In September of 2021, after Raisi ascended to the presidency, Baqeri-Kani was appointed as Deputy Foreign Minister for political affairs. When he took office, his track record indicated that he would continue to act as a hardline revolutionary diplomat, given his close personal, professional, and family ties to the Supreme Leader and his connections to the increasingly influential Imam Sadeghi cohort.
As Deputy Foreign Minister, Baqeri-Kani has resumed his earlier role as one of the regime’s key nuclear negotiators. In the years after taking office, he repeatedly defended continued nuclear negotiations. His most significant argument is that they are an “instrument for securing (Iran’s) national interests,” given that they provide the opportunity for exacting significant concessions. According to Baqeri-Kani, one of the most important concessions would be a significant reduction or suspension of United States (U.S.) sanctions on Iran. As a result, pushed for JCPOA negotiations to continue, even after talks collapsed in March of 2022. Further demonstrating that he was not working in good faith, Baqeri-Kani maintained distance from International Atomic Energy Agency officials. In many ways, these efforts appear have succeeded. The U.S. has continued to communicate with Iranian officials and tacitly support continued negotiations, even after acknowledging that the JCPOA is effectively “dead.” Moreover, the Biden administration has continually offered sanctions waivers to the regime as a negotiating strategy, playing directly into Baqeri-Kani’s hand.
As Deputy Foreign Minister, Baqeri-Kani also supported Raisi’s efforts to pivot Iran toward authoritarian allies, by conducting official visits to Russia and China, facilitating efforts to cooperate on circumventing international sanctions, and arguing in favor of Iran’s accession into BRICS. Furthermore, he worked to develop ties between Moscow and Hamas, facilitating meetings between leaders of the terrorist organization and Russian diplomats shortly after the attack against Israel on October 7, 2023. These activities coincided with Baqeri-Kani’s threats to “pulverize” Israel, and promises to support Iran’s terrorist proxies. Additionally, Baqeri-Kani took a key role in Raisi’s overtures toward Latin American and African states in an effort to expand Iran’s global reach.
Though he had long been seen as a potential future foreign minister, unexpected events accelerated Baqeri-Kani’s career. On May 19, 2024, Raisi’s helicopter crashed while travelling from Azerbaijan, killing the president and key government officials, including Amir-Abdollahian. After the Iranian government admitted that the president did not survive, Baqeri-Kani was confirmed as acting foreign minister by the Supreme Leader.

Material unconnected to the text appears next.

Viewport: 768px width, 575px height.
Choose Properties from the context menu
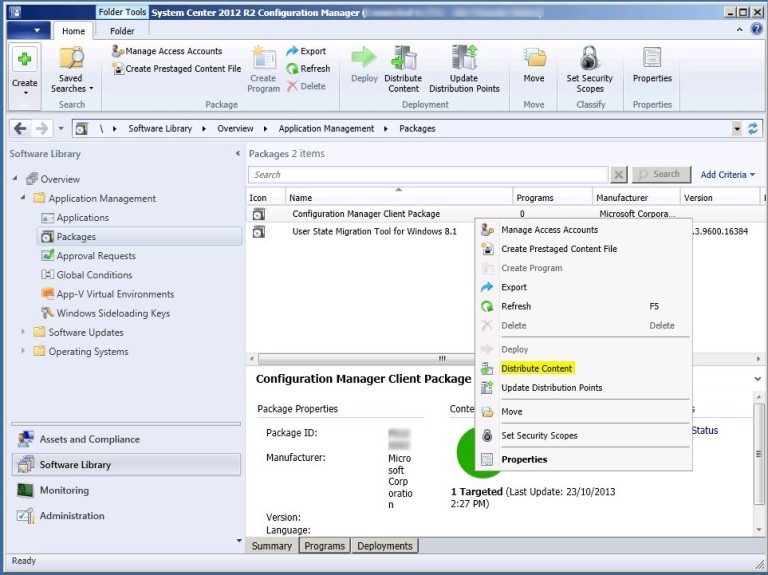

Given Baqeri-Kani’s track record of seeking to exploit JCPOA negotiations for the Islamic Republic’s benefit, facilitating Iran’s overtures toward other authoritarian states, and supporting the axis of resistance, it is likely that he will further the Raisi administration’s foreign policy approach. If the U.S. remains accommodating toward Iran and fails to adequately deter its malign activities, these activities will intensify – especially given Baqeri-Kani’s close ties to Khamenei and the influential Imam Sadeghi cohort.
Ultimately, Baqeri-Kani’s unexpected ascension will bring further synergy between the Office of the Supreme Leader, the IRGC, and government bureaucracies, facilitated by increased ideological alignment. This benefits Khamenei’s ambitions to further “purify” the regime, personalize his authority, and elevate hardline allies. Given his close personal and political ties to Khamenei, it appears that Baqeri-Kani’s influence and power will continue to increase within the regime in the near term.